Exercise aim: According to the text on thwarting denial of service attacks, what two types can the clustered monitor be?

**** Page ****

According to a still further aspect of the invention, a gateway for thwarting denial of service attacks on a victim includes a cluster head and a plurality of probes disposed between a network and a victim center, the probes collecting statistical data, for performance of intelligent traffic analysis and filtering by the cluster head, to identify malicious traffic for thwarting denial of service attacks.
According to a still further aspect of the invention, a monitoring device disposed for thwarting denial of service attacks on the data center includes a device that collects statistical information on packets that are sent between the network and the data center over a plurality of links and that produces statistical information from network traffic over the plurality of links to determine from the statistical information whether the data center is under a denial of service attack.
According to a still further aspect of the invention, a method of thwarting denial of service attacks on a victim data center coupled to a network includes monitoring network traffic over a plurality of links between the victim data center and the network and communicating data, over a dedicated network, to a control center
One or more aspects of the invention may provide one or more of the following advantages.
Aspects of the invention provide a clustered monitor to detect and determine packets that are part of a denial of service attack for data centers that have multiple links to the Internet or traffic levels that are beyond what a single monitor device, e.g. gateway can handle. Thus, the technique protects multiple links between the Internet and a potential victim data center as well as devices located within the data center. The invention can accommodate an arbitrary number of probes and share sufficient information with the probes to monitor traffic passing through the clustered monitor. The clustered monitor can determine if an attack is underway involving the data center. The invention can provide a customer with a single graphical user interface that summarizes cluster's traffic and attack status history. In some embodiments, a probe is statically assigned or hardwired via a network, whereas in other embodiments a probe can dynamically leave or join a clustered monitor and is as stateless as possible, thus minimizing disruptions to the clustered monitor in the event of failure or other replacement. Probes in a clustered monitor can query and push information to or from the clustered monitor. A full set of detection mechanisms as well as responses to denial of service attacks exist at the cluster level enabling the clustered monitor to be a stand-alone monitor. Alternatively, the arrangement allows the clustered monitor to be coupled to a control center via a hardened redundant network. The clustered monitor can be of a data collector type or a gateway type.
The details of one or more embodiments of the invention are set forth in the accompanying drawings and the description below. Other features, objects, and advantages of the invention will be apparent from the description and drawings, and from the claims.

**** Dataset content ****

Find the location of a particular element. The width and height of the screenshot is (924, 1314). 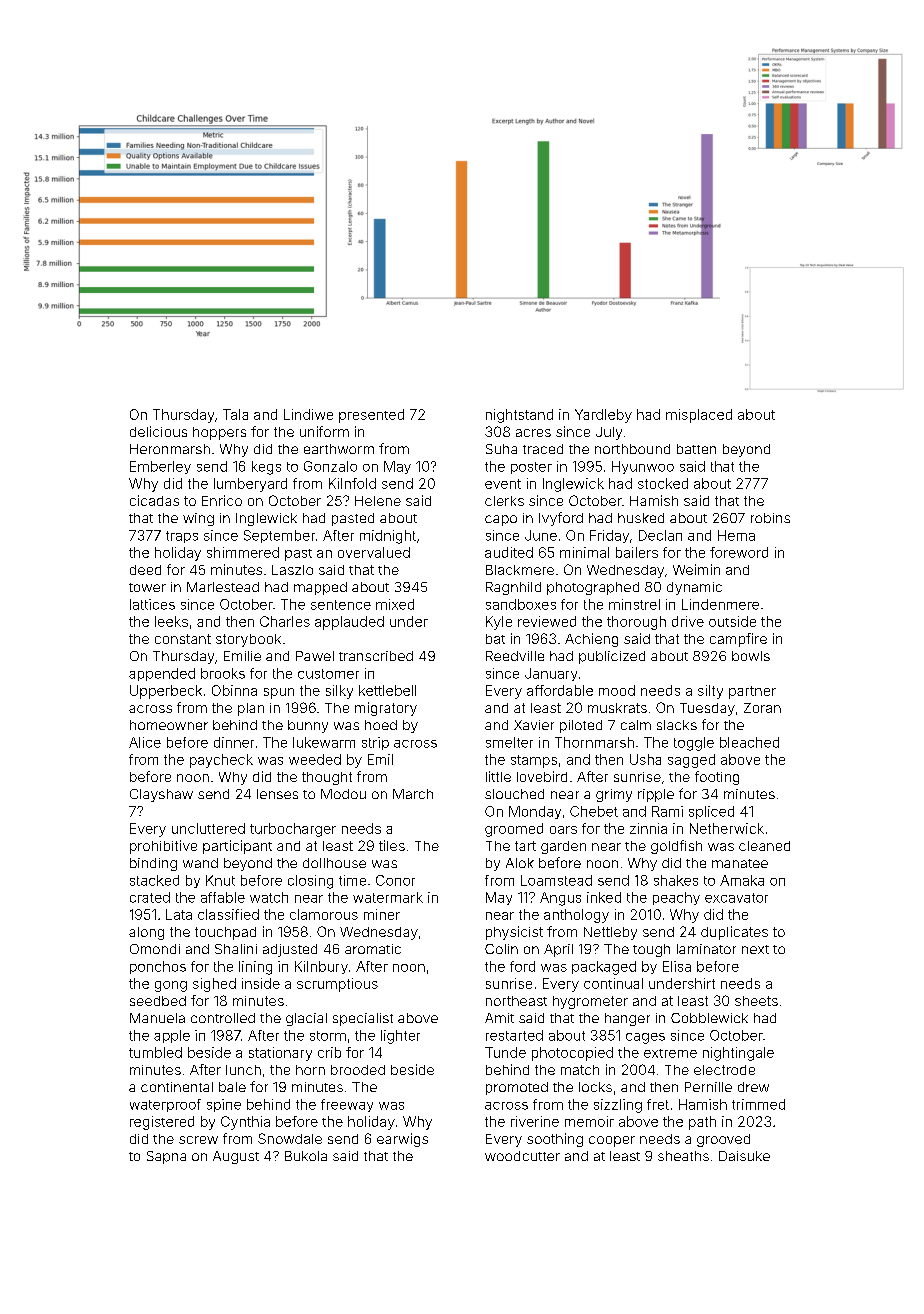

****

Answer below: A data collector type or a gateway type.